(Page and screen pointing data)
++++
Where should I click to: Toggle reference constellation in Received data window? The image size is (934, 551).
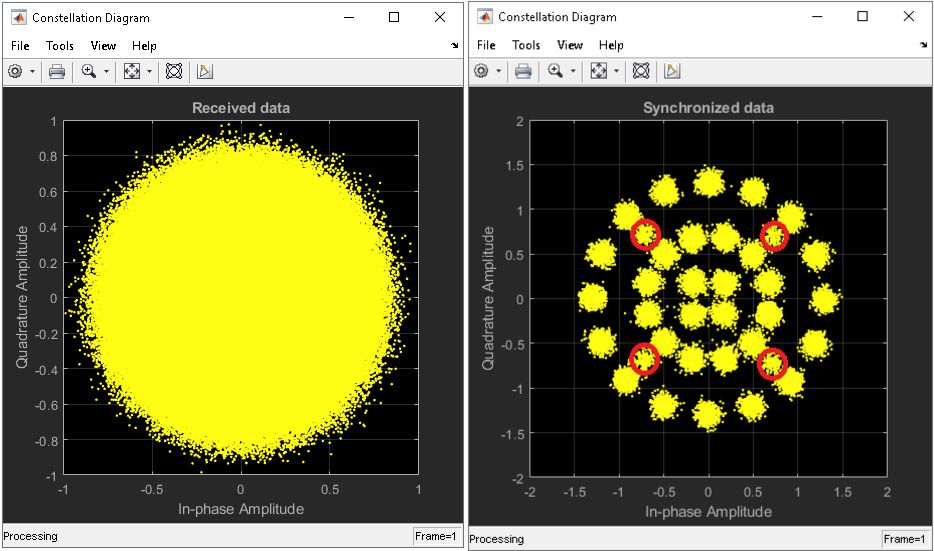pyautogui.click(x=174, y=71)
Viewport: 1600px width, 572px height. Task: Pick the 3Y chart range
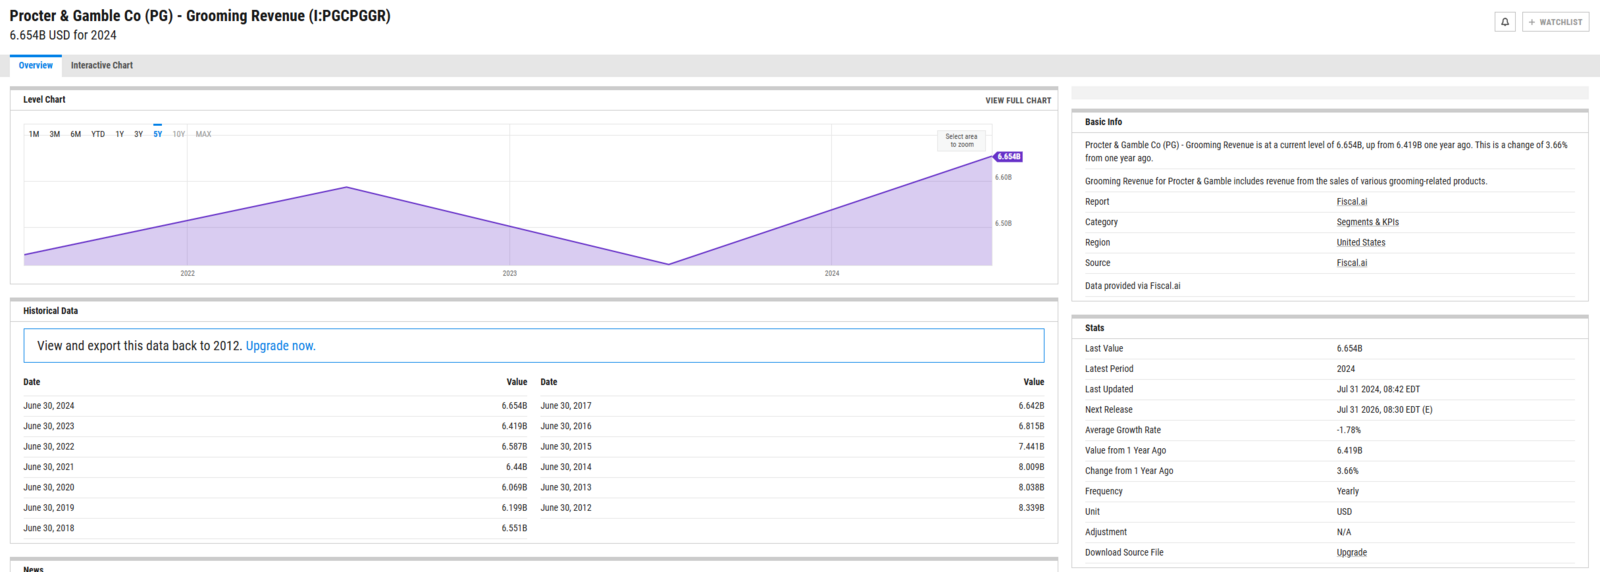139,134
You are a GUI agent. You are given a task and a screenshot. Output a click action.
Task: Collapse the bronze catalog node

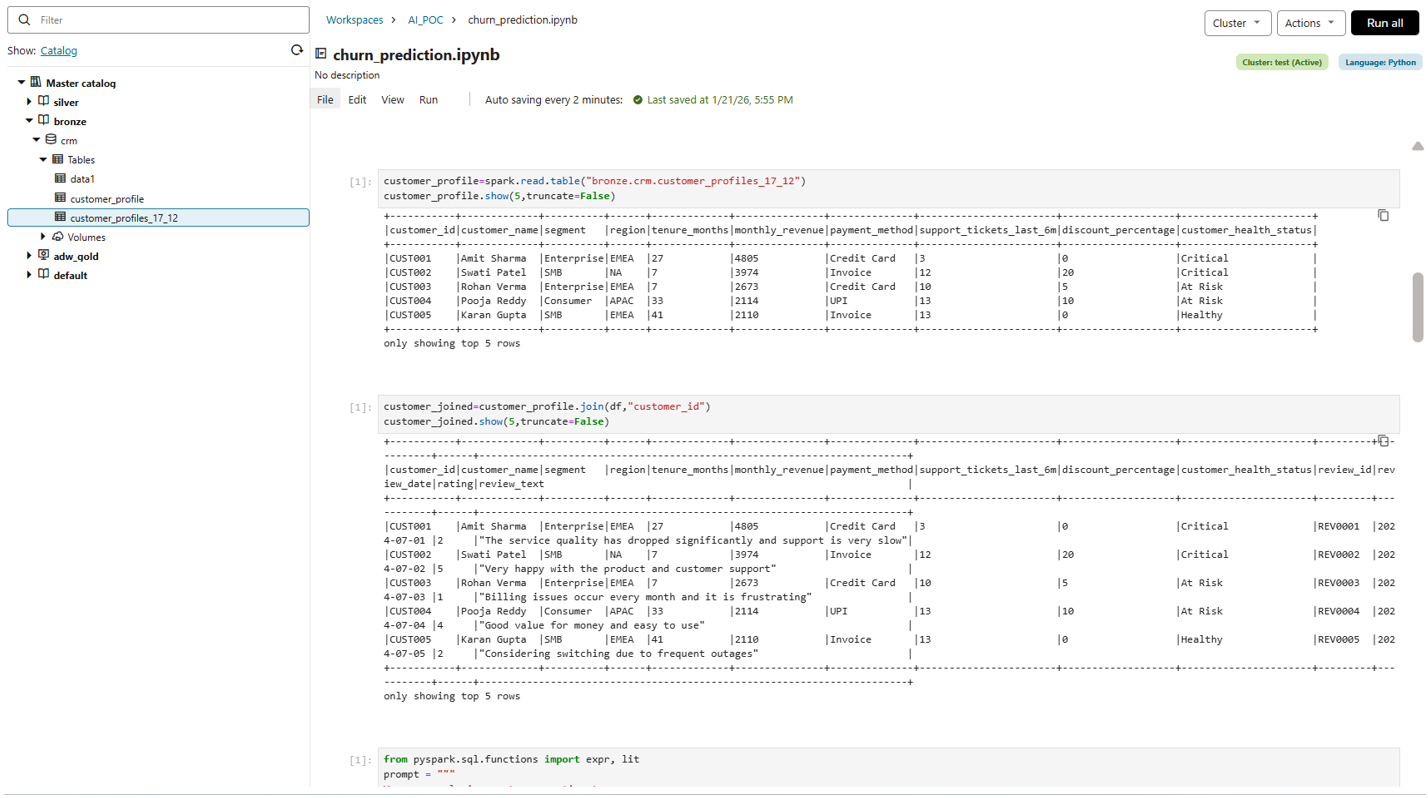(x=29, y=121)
++++
Aim:
Return all the lines of the material above word for word, leaving out the pictures.

Written response:
Where should I click to: Toggle reference constellation in Received data window? The image size is (934, 551).
pyautogui.click(x=174, y=71)
Viewport: 1600px width, 572px height. Task: Pick the 3Y chart range
139,134
You are a GUI agent. You are given a task and a screenshot. Output a click action.
Task: Collapse the bronze catalog node

(x=29, y=121)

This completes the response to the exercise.